_What the task asks:_ Show me every line in the listing that has the word "computer".

Provided entries START

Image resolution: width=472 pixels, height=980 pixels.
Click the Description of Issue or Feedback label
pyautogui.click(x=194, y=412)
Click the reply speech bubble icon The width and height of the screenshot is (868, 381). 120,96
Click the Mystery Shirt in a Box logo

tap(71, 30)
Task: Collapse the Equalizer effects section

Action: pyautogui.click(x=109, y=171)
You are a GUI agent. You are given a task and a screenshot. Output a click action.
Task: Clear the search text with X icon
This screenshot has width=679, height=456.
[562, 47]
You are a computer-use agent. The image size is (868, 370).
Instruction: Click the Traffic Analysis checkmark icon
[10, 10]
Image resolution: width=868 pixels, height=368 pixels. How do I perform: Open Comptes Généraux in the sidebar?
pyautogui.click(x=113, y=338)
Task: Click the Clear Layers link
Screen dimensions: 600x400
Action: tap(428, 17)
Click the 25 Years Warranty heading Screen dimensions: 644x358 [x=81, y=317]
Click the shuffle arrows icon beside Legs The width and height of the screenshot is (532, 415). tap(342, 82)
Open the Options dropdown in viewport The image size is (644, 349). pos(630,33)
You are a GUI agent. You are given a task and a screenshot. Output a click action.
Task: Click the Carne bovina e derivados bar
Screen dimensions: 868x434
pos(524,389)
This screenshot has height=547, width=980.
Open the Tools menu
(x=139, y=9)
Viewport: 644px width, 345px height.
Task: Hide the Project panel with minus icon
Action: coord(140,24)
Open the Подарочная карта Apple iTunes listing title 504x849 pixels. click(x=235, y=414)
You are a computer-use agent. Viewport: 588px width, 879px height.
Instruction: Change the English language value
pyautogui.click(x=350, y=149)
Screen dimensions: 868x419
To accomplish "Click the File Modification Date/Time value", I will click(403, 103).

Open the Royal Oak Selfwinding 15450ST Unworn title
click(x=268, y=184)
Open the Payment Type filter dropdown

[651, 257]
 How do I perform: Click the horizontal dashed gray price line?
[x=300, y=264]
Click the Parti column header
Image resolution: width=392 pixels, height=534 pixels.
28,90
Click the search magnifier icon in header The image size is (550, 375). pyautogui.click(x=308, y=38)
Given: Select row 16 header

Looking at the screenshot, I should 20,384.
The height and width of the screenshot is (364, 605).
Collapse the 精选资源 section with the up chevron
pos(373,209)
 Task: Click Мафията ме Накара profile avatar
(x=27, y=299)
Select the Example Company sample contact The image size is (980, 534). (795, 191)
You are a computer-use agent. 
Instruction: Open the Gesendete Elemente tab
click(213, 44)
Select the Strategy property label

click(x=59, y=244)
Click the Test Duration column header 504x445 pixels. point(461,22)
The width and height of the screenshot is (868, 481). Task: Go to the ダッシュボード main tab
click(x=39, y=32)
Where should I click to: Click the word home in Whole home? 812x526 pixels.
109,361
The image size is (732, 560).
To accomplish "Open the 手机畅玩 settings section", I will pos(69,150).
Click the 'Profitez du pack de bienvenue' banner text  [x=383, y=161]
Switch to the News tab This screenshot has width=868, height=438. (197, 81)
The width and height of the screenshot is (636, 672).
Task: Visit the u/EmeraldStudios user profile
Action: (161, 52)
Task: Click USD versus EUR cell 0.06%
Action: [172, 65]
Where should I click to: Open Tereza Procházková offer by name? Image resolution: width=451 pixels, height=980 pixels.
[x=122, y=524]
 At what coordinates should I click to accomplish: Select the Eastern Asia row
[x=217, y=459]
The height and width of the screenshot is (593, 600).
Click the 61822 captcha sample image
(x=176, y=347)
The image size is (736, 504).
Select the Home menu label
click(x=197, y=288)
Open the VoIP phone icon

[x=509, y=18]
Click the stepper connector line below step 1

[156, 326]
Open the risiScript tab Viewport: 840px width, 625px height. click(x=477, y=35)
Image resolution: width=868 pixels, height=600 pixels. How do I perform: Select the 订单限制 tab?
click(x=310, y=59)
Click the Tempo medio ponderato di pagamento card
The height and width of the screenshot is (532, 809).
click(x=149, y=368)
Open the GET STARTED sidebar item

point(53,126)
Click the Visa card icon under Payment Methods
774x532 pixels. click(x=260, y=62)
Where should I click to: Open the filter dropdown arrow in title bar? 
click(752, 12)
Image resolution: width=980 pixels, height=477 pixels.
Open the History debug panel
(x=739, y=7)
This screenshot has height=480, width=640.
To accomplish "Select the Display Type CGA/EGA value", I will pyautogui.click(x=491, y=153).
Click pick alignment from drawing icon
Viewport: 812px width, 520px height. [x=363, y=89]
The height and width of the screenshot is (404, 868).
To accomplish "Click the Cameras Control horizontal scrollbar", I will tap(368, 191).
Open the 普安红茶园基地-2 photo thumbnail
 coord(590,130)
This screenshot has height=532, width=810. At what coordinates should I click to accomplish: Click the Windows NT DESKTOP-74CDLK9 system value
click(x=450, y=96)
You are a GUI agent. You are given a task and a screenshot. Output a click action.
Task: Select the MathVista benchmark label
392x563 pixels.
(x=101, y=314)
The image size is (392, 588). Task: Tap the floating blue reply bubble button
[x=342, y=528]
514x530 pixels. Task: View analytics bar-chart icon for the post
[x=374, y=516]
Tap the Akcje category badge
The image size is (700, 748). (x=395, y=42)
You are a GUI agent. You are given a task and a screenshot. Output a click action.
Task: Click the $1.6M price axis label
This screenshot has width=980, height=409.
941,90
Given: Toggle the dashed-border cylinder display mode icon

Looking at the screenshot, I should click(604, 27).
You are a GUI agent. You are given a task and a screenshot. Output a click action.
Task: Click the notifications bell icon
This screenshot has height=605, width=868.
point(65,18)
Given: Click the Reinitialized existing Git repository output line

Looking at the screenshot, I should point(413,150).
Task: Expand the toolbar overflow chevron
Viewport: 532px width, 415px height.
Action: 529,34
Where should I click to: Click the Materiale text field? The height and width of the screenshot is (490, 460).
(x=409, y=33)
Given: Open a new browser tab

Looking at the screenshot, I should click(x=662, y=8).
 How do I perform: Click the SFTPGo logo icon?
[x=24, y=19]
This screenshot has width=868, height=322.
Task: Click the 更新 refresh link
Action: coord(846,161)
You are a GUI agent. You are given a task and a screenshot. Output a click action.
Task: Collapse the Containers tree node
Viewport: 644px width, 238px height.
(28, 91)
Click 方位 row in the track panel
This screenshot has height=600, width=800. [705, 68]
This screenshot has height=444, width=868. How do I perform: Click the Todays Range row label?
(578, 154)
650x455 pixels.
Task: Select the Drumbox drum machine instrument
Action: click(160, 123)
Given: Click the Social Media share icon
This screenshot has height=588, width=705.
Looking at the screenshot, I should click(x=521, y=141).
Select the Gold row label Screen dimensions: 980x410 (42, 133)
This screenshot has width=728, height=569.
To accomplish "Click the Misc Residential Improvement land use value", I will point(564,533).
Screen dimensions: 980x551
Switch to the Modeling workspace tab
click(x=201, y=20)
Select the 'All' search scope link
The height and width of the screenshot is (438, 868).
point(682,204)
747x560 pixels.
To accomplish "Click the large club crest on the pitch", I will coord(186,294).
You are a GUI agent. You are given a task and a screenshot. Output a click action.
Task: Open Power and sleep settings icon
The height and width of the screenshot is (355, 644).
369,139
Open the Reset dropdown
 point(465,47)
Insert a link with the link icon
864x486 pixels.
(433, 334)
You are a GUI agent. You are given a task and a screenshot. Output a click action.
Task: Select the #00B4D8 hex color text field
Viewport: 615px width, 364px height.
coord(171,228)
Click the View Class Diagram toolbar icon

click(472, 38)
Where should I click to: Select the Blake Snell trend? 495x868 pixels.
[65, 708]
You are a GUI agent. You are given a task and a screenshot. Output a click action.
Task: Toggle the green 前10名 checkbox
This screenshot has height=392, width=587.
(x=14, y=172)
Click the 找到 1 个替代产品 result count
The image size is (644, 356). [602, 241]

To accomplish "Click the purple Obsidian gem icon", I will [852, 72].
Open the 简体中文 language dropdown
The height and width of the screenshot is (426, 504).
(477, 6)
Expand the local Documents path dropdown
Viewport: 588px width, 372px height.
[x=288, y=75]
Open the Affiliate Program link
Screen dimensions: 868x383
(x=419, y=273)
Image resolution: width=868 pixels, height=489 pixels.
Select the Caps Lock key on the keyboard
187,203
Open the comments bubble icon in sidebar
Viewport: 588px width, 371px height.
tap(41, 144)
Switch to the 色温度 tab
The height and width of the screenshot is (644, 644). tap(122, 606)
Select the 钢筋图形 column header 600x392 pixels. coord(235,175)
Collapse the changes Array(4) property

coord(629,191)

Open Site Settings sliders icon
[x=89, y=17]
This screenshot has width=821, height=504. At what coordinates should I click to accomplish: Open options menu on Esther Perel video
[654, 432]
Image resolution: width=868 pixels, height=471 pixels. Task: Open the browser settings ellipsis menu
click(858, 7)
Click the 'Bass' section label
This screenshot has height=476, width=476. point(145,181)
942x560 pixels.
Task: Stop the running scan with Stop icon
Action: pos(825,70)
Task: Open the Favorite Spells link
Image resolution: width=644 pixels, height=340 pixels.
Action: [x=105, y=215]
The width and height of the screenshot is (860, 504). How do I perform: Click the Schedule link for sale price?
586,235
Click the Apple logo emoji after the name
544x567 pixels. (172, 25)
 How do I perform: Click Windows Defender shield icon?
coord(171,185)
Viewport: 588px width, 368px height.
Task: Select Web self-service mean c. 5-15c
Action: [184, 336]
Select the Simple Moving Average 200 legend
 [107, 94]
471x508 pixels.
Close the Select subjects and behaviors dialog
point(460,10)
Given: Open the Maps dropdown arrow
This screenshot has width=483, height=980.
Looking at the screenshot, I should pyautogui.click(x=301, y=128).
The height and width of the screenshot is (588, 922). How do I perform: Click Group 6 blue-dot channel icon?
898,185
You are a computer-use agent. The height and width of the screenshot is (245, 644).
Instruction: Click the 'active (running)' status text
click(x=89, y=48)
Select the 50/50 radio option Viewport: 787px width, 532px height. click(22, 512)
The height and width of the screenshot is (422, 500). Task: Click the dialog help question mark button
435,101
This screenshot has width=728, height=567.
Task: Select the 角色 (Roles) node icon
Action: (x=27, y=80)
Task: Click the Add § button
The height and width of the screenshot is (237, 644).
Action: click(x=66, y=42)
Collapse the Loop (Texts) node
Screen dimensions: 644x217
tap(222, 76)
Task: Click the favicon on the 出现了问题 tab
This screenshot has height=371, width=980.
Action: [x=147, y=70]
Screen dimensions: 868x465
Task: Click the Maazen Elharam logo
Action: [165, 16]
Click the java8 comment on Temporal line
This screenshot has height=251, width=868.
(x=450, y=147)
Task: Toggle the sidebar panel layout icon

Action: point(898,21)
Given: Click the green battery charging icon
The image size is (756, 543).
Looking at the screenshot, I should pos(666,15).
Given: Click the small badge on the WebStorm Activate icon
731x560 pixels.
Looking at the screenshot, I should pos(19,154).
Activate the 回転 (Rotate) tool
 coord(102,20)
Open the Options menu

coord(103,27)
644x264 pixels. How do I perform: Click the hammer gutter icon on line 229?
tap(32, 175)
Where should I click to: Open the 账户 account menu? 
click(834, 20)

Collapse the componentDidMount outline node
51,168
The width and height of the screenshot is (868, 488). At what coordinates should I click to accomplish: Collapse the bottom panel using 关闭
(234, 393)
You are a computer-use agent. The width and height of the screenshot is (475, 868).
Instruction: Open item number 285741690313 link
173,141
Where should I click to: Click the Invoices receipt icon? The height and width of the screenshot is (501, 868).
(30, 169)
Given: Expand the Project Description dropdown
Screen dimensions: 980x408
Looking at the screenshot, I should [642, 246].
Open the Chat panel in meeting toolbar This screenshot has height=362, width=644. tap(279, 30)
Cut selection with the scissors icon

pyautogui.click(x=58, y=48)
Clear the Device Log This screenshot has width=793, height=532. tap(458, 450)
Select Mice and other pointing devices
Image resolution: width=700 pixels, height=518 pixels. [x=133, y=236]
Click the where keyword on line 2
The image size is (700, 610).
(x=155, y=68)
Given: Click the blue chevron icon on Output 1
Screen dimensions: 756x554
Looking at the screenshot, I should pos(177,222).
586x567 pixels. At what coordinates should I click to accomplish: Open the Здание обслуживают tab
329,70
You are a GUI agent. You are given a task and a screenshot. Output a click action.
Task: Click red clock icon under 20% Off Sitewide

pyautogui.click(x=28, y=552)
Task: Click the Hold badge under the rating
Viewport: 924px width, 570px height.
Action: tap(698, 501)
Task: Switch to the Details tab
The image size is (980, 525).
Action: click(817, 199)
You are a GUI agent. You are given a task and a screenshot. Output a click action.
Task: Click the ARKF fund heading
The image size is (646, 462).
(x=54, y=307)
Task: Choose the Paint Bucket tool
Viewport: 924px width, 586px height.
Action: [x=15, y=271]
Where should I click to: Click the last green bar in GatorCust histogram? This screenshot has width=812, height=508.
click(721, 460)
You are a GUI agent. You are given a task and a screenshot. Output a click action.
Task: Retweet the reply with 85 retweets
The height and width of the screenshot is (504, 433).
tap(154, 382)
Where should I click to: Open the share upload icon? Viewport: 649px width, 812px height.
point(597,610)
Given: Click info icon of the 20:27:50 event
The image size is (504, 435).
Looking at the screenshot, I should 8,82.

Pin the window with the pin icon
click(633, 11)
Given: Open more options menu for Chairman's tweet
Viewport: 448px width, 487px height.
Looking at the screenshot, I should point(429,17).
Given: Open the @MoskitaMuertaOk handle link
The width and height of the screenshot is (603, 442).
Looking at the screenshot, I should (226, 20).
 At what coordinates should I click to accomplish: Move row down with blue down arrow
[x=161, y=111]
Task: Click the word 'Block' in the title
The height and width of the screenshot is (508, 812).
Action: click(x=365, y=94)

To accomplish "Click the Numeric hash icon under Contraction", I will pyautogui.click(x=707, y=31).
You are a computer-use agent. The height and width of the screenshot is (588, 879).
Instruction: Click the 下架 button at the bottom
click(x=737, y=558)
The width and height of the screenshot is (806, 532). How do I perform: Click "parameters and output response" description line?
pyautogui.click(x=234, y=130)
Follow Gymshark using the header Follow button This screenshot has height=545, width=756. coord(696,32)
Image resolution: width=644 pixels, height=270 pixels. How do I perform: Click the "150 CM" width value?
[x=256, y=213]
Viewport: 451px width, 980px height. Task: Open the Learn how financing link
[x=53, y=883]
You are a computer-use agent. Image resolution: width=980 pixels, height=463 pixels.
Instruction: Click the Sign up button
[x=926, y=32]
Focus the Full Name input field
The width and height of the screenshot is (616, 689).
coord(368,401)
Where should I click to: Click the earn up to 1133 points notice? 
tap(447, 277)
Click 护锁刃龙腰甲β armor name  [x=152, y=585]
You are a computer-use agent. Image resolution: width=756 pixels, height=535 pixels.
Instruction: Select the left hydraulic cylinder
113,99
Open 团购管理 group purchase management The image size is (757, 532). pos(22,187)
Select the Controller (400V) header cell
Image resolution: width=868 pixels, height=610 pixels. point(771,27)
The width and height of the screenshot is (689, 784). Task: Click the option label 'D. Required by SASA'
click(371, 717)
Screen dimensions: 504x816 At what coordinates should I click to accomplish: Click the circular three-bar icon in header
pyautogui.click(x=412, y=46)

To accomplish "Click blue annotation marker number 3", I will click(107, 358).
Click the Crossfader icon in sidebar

Provided entries END

_Result below:_
You are a computer-use agent. The image size is (868, 370).
You are a computer-use agent. Viewport: 588px width, 879px height.
You are a computer-use agent. 
You are a computer-use agent. The height and width of the screenshot is (245, 644).
You are a computer-use agent. The width and height of the screenshot is (475, 868).
You are a computer-use agent. The height and width of the screenshot is (588, 879).
You are a computer-use agent. Image resolution: width=980 pixels, height=463 pixels.
You are a computer-use agent. Image resolution: width=756 pixels, height=535 pixels.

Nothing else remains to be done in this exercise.